However, as I stated at the beginning of this missive, this passage is one I frequently like to bring up in conversations. We know Jesus’ feeling on divorce, and yet here he is talking to a woman who had five previous husbands. Makes you wonder why. She’s either an ancient version of Elizabeth Taylor, or a harlot. But, in a male dominated culture, it can’t really be determined.
What makes it all the more interesting is that this passage appears at all. We know from Matthew that the Pharisees ask Jesus if it is lawful for a man to divorce his wife. Maybe they knew of the encounter at the well and wanted to know how Jesus felt. It was a test, of course. But was it a test to see if Jesus said it was perfectly fine, because they knew of his encounter at the well?
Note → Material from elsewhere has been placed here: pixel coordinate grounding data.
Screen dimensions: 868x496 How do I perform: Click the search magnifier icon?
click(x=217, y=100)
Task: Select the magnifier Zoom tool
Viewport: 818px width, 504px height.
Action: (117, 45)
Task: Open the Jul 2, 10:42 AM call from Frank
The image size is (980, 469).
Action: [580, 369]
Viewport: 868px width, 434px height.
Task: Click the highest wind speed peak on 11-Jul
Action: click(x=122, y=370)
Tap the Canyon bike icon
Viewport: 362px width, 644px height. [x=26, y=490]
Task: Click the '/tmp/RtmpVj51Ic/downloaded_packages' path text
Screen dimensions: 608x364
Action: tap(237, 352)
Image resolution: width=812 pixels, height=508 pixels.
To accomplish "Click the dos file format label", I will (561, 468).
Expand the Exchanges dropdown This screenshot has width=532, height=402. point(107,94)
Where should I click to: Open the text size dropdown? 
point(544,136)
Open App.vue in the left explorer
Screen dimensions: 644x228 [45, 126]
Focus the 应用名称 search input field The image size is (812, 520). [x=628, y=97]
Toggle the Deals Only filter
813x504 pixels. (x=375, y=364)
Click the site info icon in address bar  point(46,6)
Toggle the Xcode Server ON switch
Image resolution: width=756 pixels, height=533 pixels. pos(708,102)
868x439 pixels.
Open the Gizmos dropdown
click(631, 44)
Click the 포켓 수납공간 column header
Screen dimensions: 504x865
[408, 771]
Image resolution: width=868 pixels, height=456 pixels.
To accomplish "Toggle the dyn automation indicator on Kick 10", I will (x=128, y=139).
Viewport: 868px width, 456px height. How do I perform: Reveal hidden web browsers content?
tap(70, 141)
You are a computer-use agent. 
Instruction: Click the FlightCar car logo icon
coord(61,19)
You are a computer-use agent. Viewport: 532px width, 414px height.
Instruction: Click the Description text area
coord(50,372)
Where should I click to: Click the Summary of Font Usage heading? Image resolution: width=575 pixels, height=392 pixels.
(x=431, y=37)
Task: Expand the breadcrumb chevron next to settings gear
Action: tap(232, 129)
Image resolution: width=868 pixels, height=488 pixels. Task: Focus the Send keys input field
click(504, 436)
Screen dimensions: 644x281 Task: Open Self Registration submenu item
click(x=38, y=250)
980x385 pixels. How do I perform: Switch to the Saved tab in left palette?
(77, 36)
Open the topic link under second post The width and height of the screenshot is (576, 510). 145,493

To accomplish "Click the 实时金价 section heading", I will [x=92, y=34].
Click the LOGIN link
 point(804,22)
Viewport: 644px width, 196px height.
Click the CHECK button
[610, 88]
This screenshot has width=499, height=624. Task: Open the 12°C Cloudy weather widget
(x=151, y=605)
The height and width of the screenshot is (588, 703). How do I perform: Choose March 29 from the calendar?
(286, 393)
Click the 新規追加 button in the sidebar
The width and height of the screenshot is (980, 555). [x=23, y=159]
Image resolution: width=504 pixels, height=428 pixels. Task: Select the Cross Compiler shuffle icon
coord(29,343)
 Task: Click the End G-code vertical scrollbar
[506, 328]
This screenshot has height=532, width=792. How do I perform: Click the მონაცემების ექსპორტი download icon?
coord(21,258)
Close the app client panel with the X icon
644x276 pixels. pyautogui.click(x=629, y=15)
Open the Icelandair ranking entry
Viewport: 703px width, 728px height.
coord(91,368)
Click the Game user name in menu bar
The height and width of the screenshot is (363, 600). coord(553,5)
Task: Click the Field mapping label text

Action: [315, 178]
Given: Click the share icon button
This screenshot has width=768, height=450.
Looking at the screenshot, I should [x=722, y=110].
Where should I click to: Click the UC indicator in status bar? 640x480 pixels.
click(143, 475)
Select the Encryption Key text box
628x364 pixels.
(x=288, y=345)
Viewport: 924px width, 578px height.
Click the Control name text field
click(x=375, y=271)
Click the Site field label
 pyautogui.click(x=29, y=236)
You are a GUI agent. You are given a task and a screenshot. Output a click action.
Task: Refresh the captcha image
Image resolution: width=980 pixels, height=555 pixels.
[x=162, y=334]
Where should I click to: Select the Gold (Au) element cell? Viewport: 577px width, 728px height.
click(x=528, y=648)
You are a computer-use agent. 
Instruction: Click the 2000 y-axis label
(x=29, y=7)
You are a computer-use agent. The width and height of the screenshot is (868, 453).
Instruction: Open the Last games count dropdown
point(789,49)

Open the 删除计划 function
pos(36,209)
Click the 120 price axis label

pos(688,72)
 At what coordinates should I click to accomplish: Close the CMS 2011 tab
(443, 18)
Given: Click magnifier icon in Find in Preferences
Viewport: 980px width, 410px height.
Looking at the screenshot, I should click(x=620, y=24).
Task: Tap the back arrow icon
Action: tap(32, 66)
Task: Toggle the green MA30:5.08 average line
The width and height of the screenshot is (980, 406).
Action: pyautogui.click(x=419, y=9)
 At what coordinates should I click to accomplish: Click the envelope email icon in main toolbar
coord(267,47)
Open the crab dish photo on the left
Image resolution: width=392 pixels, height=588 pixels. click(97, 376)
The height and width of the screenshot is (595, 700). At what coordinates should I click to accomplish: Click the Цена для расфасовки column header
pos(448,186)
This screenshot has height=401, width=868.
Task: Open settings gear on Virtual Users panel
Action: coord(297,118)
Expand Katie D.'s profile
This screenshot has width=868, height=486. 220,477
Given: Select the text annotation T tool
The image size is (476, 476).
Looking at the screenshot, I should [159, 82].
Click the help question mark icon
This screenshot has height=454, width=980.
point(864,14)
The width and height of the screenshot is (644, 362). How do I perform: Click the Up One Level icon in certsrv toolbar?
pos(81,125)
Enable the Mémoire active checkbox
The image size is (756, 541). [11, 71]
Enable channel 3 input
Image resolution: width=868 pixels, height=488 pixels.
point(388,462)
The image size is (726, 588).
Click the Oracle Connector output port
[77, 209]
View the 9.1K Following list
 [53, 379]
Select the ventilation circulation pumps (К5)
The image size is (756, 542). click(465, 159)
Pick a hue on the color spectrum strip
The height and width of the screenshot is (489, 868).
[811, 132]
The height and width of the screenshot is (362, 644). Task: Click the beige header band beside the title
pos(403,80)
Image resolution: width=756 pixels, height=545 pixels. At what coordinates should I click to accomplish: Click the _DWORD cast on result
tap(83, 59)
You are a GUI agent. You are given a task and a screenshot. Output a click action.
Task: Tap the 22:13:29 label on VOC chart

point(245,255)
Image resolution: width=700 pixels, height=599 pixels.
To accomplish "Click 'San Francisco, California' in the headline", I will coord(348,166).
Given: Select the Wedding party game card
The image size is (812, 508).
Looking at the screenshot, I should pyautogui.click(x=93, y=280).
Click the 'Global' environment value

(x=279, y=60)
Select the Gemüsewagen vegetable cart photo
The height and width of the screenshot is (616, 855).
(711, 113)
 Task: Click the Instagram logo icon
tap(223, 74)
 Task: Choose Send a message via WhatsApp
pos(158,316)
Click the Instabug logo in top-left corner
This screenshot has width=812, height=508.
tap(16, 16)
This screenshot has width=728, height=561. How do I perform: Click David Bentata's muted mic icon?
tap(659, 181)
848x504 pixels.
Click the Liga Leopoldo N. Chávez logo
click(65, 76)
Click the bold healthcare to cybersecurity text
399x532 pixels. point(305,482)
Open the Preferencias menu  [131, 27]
Or was it to see if he would quote the law of Moses which would bring into question his interaction with the woman? We do not know. But, his answer is telling.
Given Jesus’ answer that divorce was a no-no, then here we get to see some of his radical love. Like the woman caught in adultery, he is now confronted with the woman at the well who was married five times previously. Yet, in both instances he does not condemn them; He loves them! He liberates them! I suspect both of these woman go on to be saints, maybe even one of the followers of Jesus.
Jacob’s Well, still exists and lies in the crypt of a modern Greek Orthodox church at Nablus in the West Bank.
Photina is the name the Orthodox tradition has given to the Samaritan woman. She is venerated as a martyr who was flayed alive and thrown down a well in Rome by the emperor Nero.
Lastly, we hear that the Samaritans came to believe in Jesus as the Christ. Some due to the woman’s testimony of Jesus’ ability to tell her all about her life – a miracle. More came to believe simply by hearing his word – no miracle necessary. Some of us need a miracle for our faith to be awakened; some of us do not, merely understanding Jesus’ word is enough.
So, why is this so important? It is important, because Jesus again shows us his radical love for all. He love wasn’t (and isn’t) prejudiced against anyone such as many of us are. No sin, no matter how large, will stop someone from being welcomed in his arms. He never shied away from being seen with anyone who may have been viewed as outcasts. Everyone falls short of the expectations Christ has for us, but he will never, ever turn anyone away.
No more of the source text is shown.